* begin LISTED RECORDS *

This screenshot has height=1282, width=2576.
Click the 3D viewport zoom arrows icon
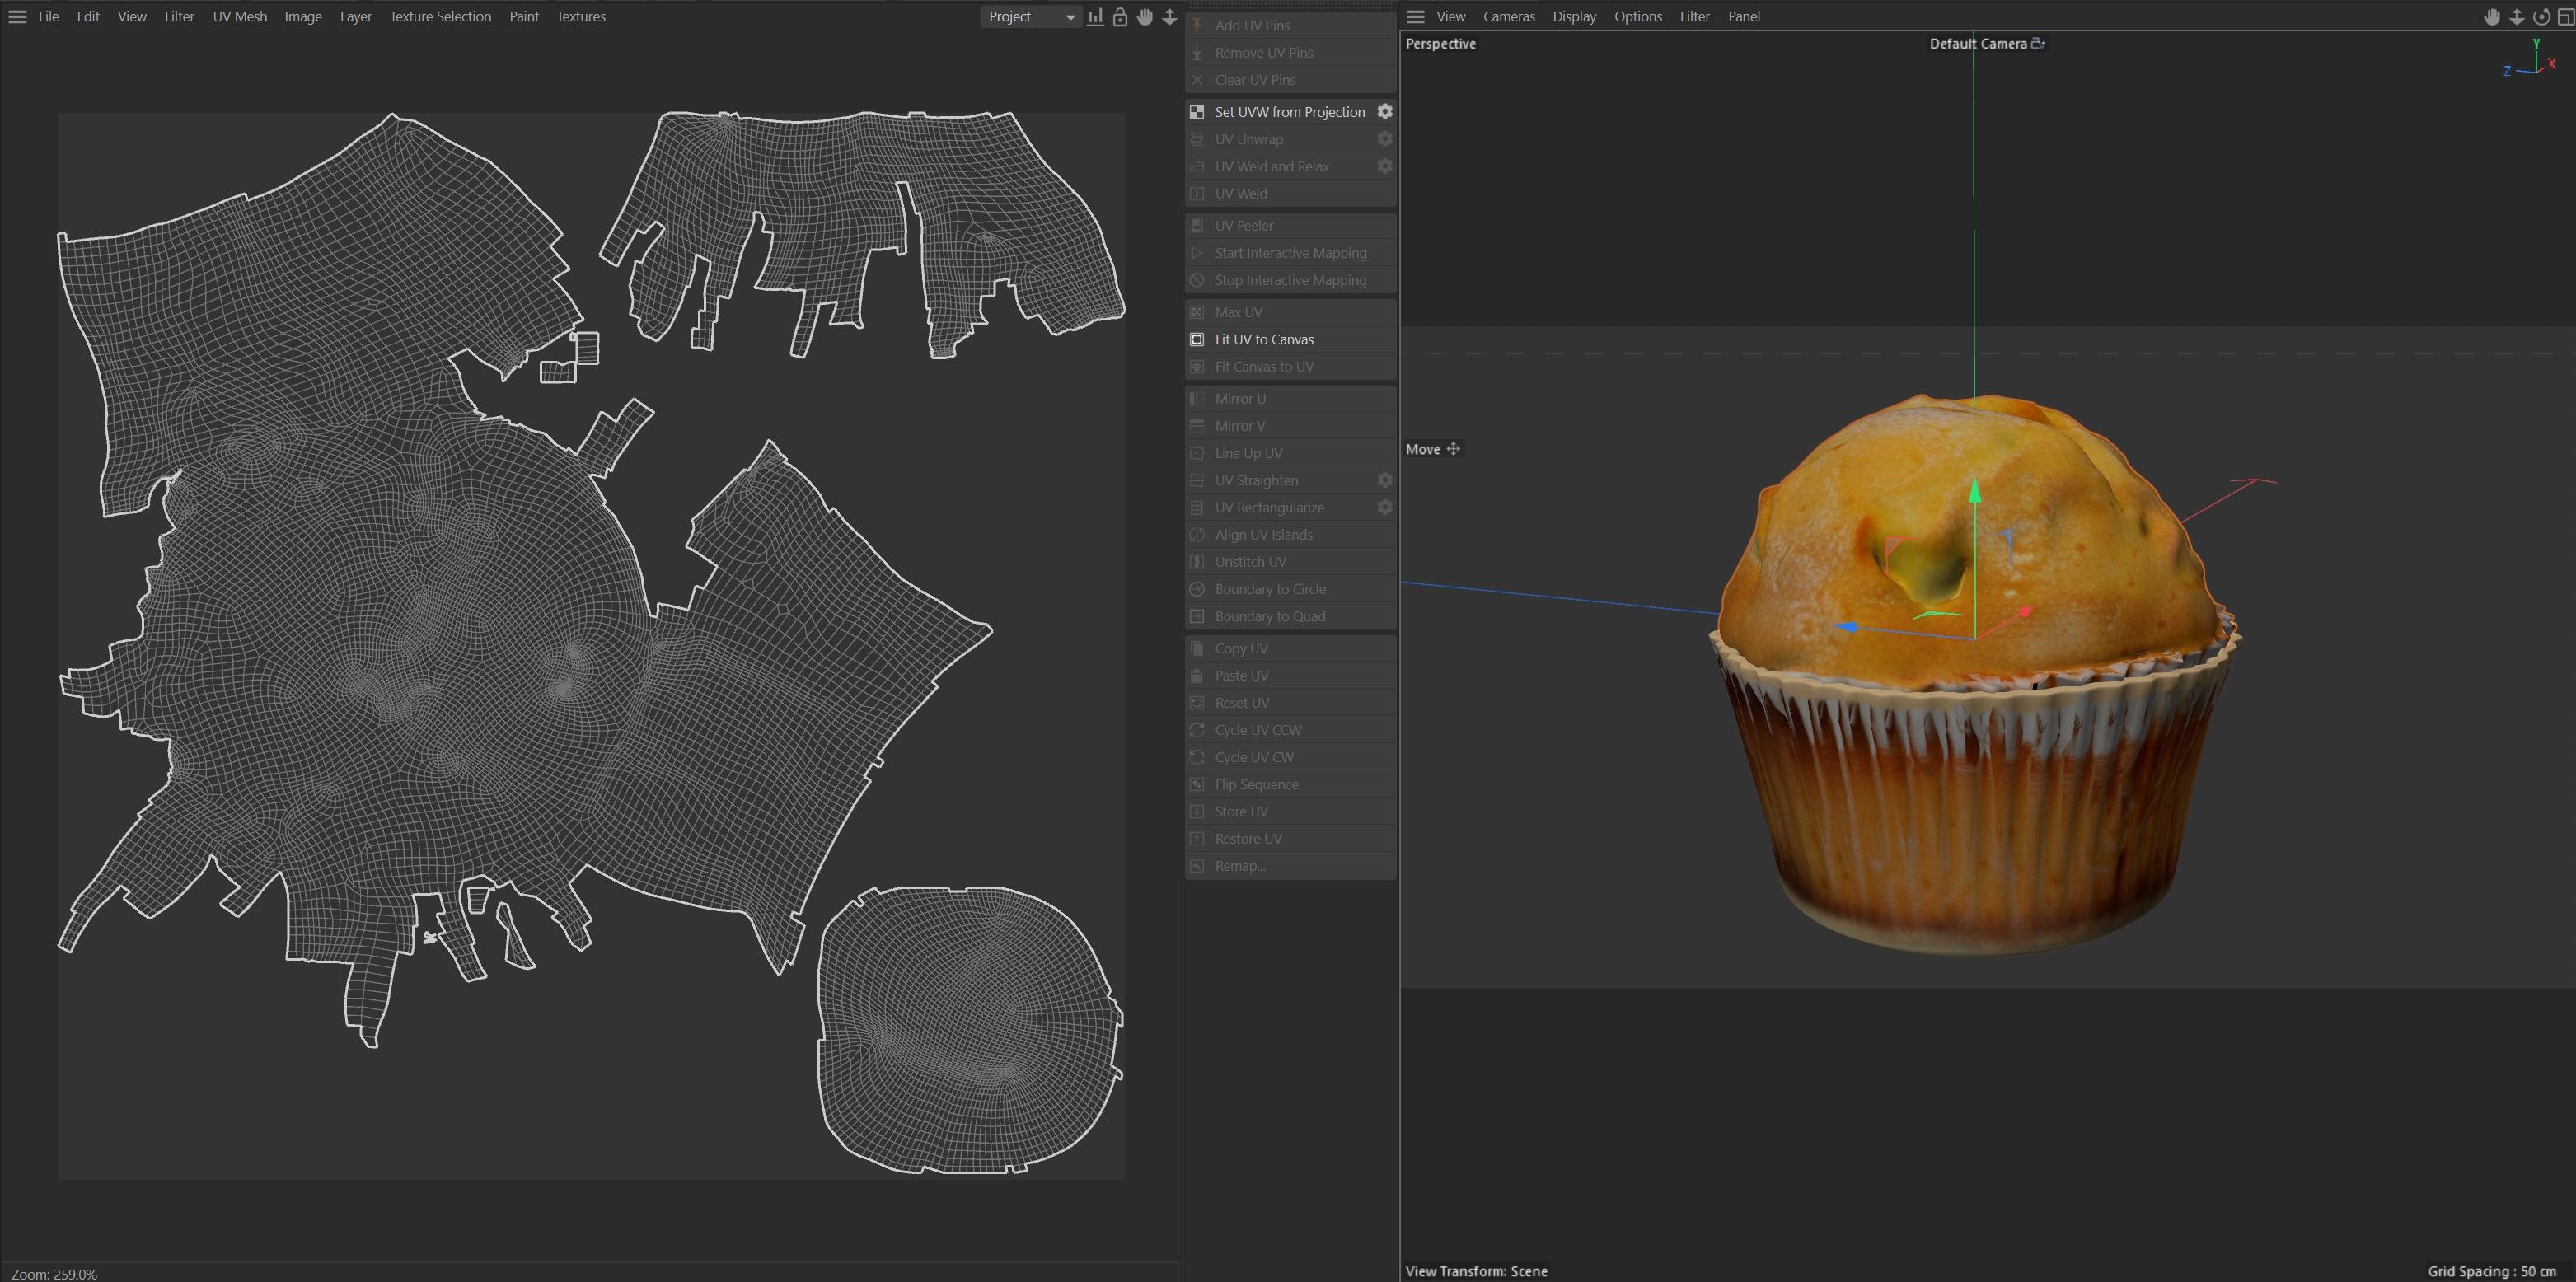[x=2517, y=17]
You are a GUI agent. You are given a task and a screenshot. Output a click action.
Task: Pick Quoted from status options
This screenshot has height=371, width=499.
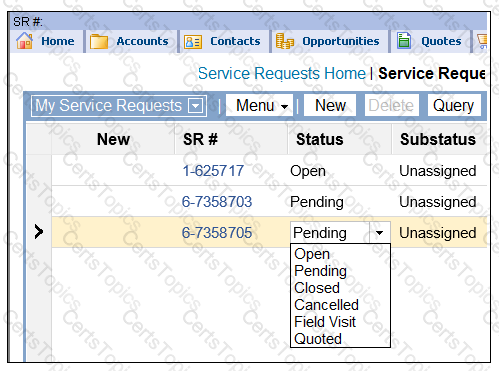[x=318, y=339]
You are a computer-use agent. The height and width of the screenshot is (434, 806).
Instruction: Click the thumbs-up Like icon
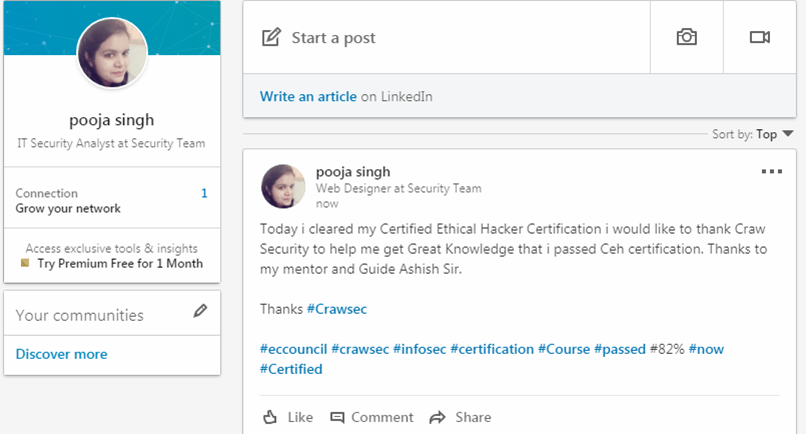tap(270, 417)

* end LISTED RECORDS *

Rescale the Saved entries listing above by copying every line, with the original wording and the stated screenshot dimensions left as they are. Multiply only the coordinates in the answers by 1.35 and round each to a whole number, with halves rounding up, and leave the pictures out of your copy.

This screenshot has height=1282, width=2576.
Click the 3D viewport zoom arrows icon
[x=3398, y=23]
You are a GUI agent. You are given a task and a screenshot. Output a click action.
Task: Pick Quoted from status options
This screenshot has height=371, width=499.
[x=429, y=458]
You are a computer-use agent. The height and width of the screenshot is (434, 806).
Instruction: Click the thumbs-up Like icon
tap(365, 563)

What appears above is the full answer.